### Goal of the exercise
Find "成人式 (59, 991)" in the material below and restate exactly the line holding it together with every line that comes after.

### Extracted records
Content starts

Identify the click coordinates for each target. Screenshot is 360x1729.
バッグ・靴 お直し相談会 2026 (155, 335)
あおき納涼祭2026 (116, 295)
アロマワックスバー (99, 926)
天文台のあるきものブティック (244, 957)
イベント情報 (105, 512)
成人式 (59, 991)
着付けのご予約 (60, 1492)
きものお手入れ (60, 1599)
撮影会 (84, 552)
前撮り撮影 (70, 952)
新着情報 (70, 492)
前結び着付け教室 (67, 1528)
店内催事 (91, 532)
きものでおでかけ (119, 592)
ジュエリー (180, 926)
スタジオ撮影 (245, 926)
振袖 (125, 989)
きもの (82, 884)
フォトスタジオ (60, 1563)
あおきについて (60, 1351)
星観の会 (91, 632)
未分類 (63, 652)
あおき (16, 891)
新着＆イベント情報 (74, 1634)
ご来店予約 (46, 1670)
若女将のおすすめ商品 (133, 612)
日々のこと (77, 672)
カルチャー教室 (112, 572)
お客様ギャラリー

Content ends

### Expected answer
成人式 (59, 991)
着付けのご予約 (60, 1492)
きものお手入れ (60, 1599)
撮影会 (84, 552)
前撮り撮影 (70, 952)
新着情報 (70, 492)
前結び着付け教室 (67, 1528)
店内催事 (91, 532)
きものでおでかけ (119, 592)
ジュエリー (180, 926)
スタジオ撮影 (245, 926)
振袖 (125, 989)
きもの (82, 884)
フォトスタジオ (60, 1563)
あおきについて (60, 1351)
星観の会 (91, 632)
未分類 (63, 652)
あおき (16, 891)
新着＆イベント情報 (74, 1634)
ご来店予約 (46, 1670)
若女将のおすすめ商品 (133, 612)
日々のこと (77, 672)
カルチャー教室 (112, 572)
お客様ギャラリー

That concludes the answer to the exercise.